Perbandingan Tiga Kasus dari Pelolaan
Lingkungan
Dalam kasus tertua pohon yang
terinfeksi berjuang dengan menghilangkan gejala pohon-pohon yang mati. Dalam
kasus kedua penelitian secara menyeluruh didasarkan menghasilkan sebuah metode
untuk menangani penyebab infestasi sampah itu adalah peternakan tanah untuk
kutu. Dalam kasus ketiga ada yang bukan hanya perhatian untuk solusi teknis,
orang juga mempertanyakan penyebab yang mendasari, yaitu dominasi masyarakat
dengan kepentingan ekonomi.
Fase ini memang ditandai dengan konflik, tetapi
tidak selalu bersifat antar etnis. Pada contoh pohon kelapa yang terinfeksi,
dan yang patut dipertanyakan apakah ada perbedaan tujuan kepentingan? karena
solusi yang diajukan menebang pohon-pohon adalah dimaksudkan untuk menjadi
bermanfaat bagi pohon pemilik sendiri.
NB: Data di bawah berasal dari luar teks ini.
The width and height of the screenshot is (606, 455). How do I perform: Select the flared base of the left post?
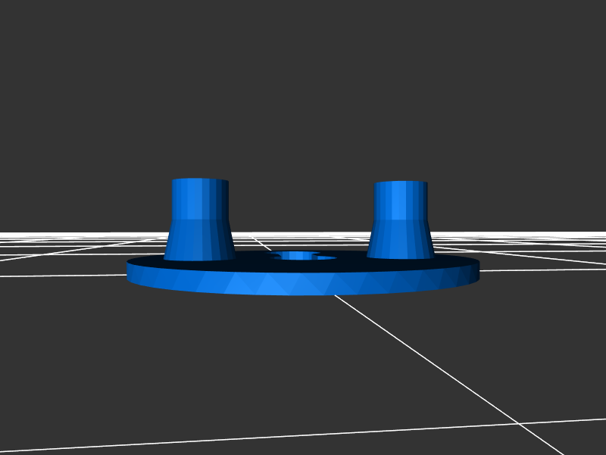199,240
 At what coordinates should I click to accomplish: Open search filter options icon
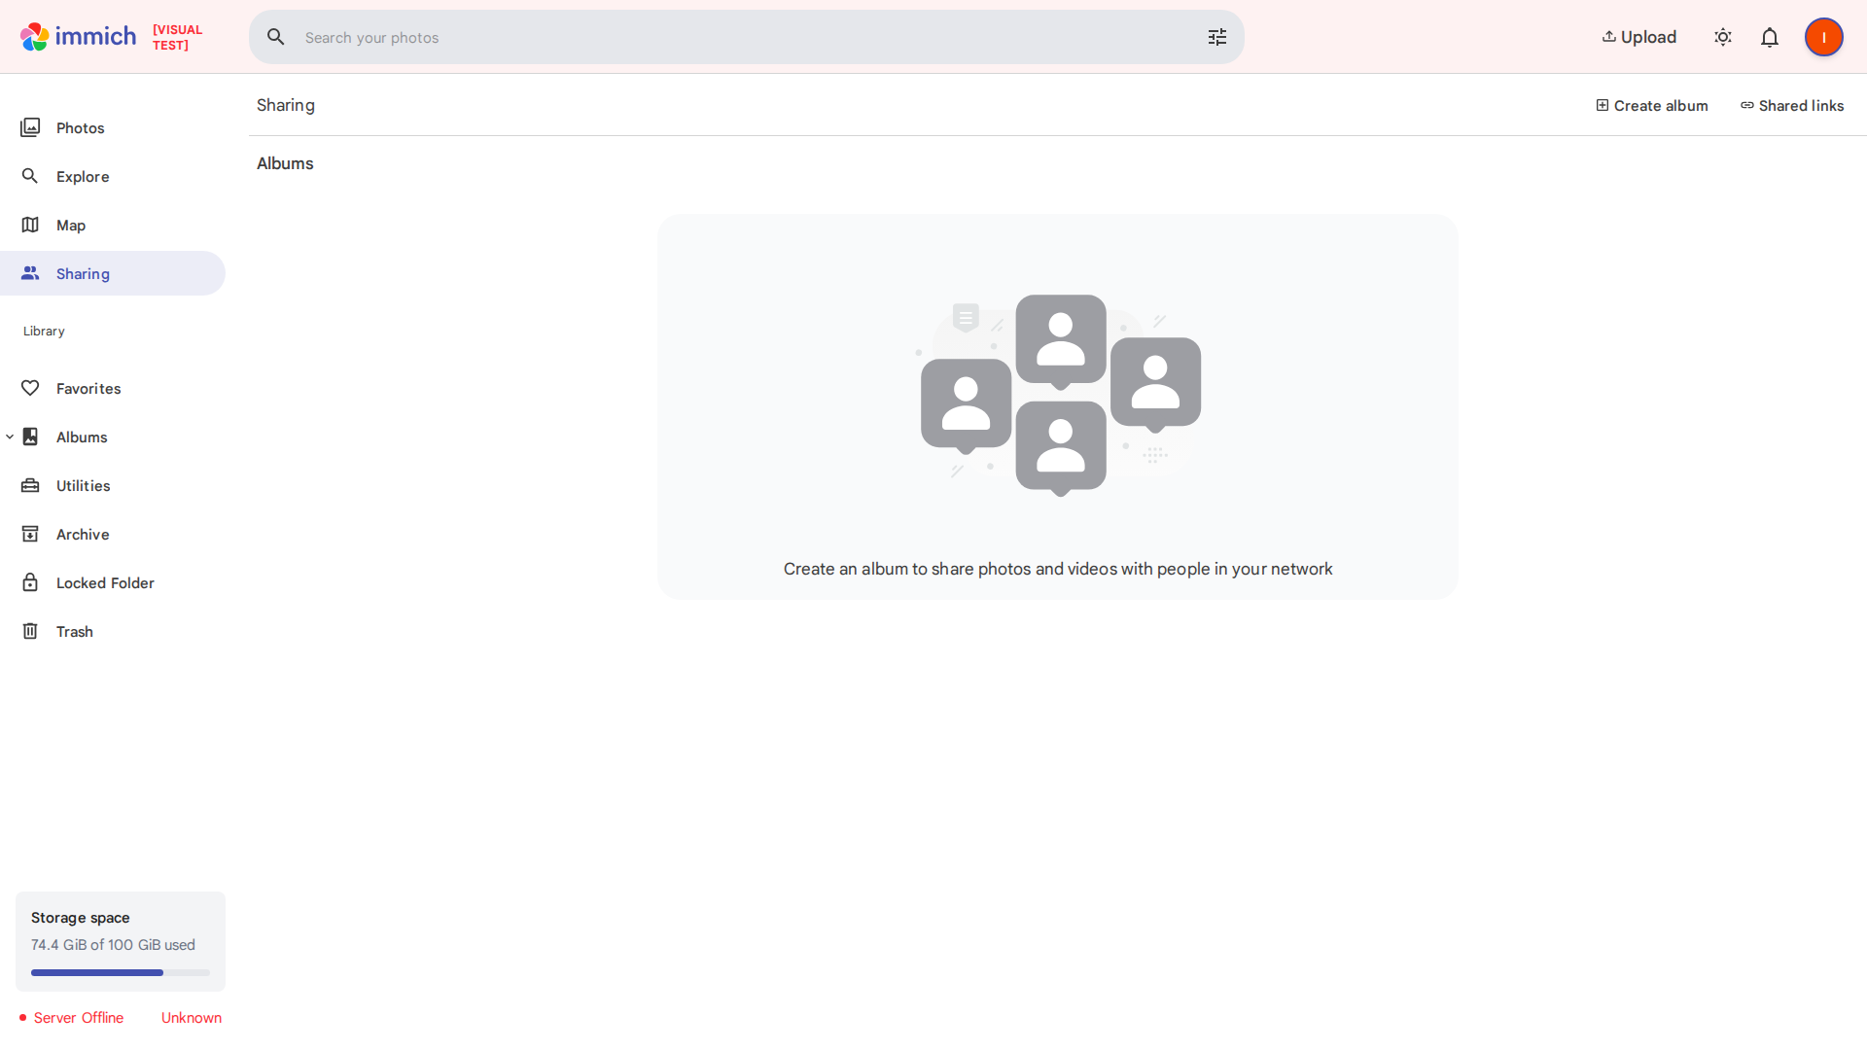pos(1216,37)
Dalam kasus kedua argumen yang
dikembangkan pada dasarnyan konflik
kompetensi antara dua PNS. Kepala pekerjaan umum kota menganjurkan
insinerator, yang harus dibangun oleh Departemennya, sedangkan Leemans memohon
untuk solusi eksperimental yang harus
diawasi oleh nya. Pegawai negeri dan para pembuat kebijakan mungkin menggarisbawahi
masalah untuk membuat posisi mereka lebih penting.